## About this task:
Only the lines from the one containing "You are a computer-use agent. Viewport: 294px" through the end of the material are to be echoed, each exactly as it appears.

## Data shown:
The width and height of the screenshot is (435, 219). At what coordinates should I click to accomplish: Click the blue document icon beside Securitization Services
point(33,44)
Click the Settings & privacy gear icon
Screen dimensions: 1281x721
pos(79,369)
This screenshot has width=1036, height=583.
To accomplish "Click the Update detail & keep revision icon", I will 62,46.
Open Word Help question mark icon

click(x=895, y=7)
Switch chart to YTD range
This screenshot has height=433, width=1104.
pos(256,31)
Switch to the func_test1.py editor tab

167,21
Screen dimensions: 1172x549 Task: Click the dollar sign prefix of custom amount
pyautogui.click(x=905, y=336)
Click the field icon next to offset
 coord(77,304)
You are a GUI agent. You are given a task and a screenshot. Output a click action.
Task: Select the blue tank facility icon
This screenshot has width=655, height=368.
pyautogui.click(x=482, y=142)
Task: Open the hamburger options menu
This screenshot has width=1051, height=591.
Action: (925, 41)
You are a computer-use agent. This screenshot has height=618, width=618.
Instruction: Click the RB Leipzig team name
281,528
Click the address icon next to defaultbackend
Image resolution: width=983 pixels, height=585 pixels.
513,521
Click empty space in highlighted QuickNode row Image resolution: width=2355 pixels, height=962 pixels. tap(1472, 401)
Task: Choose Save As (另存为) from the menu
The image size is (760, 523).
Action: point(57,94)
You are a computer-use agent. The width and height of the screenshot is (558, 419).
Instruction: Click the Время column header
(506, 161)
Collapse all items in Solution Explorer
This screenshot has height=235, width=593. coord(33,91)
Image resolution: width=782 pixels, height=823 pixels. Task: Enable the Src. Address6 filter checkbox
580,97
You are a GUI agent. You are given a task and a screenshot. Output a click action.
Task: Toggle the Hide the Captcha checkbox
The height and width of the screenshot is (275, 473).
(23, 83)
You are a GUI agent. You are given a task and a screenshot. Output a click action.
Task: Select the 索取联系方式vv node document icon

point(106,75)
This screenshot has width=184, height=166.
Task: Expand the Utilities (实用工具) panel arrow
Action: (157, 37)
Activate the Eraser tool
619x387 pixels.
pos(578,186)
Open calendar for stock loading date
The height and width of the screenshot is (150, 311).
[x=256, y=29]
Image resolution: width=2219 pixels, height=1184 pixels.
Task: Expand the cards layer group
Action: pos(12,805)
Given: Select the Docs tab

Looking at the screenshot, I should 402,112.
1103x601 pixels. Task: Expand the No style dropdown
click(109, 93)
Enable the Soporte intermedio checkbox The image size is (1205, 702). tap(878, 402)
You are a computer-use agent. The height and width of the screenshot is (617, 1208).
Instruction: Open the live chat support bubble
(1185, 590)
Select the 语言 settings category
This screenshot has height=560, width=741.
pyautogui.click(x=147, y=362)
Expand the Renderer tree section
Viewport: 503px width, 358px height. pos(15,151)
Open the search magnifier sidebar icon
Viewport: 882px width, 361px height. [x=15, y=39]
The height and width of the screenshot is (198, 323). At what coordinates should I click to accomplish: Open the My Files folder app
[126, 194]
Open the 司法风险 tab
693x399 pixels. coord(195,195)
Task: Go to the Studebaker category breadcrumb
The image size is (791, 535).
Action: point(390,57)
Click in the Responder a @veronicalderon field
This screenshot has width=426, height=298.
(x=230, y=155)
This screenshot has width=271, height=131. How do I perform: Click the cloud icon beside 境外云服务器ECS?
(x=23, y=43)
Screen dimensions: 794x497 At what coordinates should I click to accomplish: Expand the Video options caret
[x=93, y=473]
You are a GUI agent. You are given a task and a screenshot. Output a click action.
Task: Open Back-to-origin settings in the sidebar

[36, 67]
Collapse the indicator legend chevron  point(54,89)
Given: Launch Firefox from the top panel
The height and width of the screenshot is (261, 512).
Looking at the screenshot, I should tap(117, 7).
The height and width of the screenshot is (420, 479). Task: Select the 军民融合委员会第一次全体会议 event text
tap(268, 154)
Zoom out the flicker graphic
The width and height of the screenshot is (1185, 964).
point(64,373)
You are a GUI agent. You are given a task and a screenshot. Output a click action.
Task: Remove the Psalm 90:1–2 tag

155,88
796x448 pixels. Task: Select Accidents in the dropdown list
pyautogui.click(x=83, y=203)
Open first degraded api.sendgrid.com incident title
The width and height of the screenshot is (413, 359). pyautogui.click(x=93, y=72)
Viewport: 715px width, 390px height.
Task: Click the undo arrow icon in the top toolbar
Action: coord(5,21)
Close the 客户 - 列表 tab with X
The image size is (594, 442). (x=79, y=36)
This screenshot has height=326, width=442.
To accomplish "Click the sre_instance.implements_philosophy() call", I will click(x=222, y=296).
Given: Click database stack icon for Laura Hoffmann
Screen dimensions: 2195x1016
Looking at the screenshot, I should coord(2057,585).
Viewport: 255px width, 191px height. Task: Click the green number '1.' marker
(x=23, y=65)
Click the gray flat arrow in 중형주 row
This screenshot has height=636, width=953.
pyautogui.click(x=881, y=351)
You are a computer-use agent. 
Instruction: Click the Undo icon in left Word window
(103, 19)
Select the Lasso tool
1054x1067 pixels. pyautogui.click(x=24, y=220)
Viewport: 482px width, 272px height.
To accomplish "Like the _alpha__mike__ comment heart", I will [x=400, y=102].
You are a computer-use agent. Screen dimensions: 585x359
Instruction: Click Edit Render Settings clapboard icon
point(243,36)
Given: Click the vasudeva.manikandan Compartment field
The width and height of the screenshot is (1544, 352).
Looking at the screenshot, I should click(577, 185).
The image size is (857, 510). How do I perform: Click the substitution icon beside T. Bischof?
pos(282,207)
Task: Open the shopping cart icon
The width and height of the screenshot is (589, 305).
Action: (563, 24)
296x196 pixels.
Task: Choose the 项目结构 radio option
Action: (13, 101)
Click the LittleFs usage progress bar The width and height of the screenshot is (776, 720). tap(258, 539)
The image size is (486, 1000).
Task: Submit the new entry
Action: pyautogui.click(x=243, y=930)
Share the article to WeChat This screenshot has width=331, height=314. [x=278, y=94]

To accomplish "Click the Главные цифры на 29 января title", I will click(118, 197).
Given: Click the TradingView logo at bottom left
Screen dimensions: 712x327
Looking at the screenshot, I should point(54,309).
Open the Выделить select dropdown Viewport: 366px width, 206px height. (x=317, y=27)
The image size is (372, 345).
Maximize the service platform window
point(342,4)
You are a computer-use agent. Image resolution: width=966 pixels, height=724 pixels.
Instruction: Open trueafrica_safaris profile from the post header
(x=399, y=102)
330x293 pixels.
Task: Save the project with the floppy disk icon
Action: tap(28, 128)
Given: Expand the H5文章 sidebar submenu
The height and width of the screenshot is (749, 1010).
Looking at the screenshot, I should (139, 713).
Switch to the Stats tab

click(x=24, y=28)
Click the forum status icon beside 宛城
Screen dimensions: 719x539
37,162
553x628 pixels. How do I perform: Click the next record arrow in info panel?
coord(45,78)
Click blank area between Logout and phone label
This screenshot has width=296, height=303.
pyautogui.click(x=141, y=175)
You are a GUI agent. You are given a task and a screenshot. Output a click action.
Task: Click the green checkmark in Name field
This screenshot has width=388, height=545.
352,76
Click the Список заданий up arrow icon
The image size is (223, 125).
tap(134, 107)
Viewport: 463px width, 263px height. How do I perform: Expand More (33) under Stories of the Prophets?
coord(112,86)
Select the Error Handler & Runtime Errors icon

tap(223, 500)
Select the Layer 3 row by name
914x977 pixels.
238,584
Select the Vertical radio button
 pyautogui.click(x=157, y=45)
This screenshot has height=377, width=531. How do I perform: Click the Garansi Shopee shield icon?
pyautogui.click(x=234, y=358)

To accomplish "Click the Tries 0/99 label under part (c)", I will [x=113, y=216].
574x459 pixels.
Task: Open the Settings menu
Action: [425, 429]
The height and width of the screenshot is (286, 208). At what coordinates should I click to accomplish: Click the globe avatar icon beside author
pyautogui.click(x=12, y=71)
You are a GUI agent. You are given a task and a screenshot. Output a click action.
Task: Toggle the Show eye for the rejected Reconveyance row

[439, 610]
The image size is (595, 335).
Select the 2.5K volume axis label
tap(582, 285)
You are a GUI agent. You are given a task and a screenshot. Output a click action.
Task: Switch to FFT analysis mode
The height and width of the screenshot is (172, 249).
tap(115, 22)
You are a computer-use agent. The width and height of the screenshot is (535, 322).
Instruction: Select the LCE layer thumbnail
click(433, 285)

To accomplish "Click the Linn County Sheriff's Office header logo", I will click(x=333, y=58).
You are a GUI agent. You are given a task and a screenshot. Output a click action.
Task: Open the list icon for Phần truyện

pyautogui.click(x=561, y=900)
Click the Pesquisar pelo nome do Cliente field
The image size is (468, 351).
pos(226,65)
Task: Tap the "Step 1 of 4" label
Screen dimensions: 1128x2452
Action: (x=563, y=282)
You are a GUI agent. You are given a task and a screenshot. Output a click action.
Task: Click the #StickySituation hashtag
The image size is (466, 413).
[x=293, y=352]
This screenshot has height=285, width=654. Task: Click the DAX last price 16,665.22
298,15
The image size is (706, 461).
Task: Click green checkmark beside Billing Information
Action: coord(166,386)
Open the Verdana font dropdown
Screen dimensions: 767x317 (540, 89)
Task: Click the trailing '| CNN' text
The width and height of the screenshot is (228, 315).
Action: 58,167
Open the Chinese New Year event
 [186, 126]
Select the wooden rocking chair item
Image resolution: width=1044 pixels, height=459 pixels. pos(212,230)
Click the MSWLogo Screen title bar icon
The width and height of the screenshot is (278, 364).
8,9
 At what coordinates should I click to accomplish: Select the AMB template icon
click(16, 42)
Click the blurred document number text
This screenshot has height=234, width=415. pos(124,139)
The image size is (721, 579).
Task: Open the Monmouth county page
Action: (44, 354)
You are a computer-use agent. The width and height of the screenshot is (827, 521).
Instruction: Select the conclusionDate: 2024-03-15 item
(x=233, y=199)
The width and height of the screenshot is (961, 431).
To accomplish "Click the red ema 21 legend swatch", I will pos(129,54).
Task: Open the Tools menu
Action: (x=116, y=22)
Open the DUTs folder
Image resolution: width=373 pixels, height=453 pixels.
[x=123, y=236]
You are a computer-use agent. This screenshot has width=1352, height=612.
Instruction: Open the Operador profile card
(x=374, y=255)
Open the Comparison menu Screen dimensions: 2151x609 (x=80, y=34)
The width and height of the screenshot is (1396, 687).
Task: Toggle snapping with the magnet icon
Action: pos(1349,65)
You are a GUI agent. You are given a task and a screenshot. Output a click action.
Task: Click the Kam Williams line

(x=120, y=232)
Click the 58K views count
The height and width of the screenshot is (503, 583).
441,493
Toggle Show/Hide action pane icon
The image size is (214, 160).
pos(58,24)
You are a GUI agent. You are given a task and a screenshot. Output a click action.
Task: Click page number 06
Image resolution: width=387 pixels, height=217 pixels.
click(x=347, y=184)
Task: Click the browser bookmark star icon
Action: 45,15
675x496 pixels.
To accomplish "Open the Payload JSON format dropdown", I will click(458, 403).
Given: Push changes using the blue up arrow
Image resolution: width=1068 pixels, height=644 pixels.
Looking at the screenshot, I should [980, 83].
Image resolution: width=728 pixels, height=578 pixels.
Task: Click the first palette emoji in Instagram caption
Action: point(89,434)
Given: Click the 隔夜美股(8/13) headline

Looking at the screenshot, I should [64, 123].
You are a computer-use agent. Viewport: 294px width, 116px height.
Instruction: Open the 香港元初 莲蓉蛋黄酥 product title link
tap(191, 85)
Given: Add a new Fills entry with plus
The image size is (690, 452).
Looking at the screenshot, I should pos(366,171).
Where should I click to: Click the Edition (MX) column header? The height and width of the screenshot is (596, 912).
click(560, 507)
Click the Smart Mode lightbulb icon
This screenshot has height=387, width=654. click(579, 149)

## Result for this task:
You are a computer-use agent. Viewport: 294px width, 116px height.
Instruction: Open the 香港元初 莲蓉蛋黄酥 product title link
tap(191, 85)
Given: Add a new Fills entry with plus
The image size is (690, 452).
Looking at the screenshot, I should pos(366,171).
Where should I click to: Click the Edition (MX) column header? The height and width of the screenshot is (596, 912).
click(560, 507)
Click the Smart Mode lightbulb icon
This screenshot has height=387, width=654. click(579, 149)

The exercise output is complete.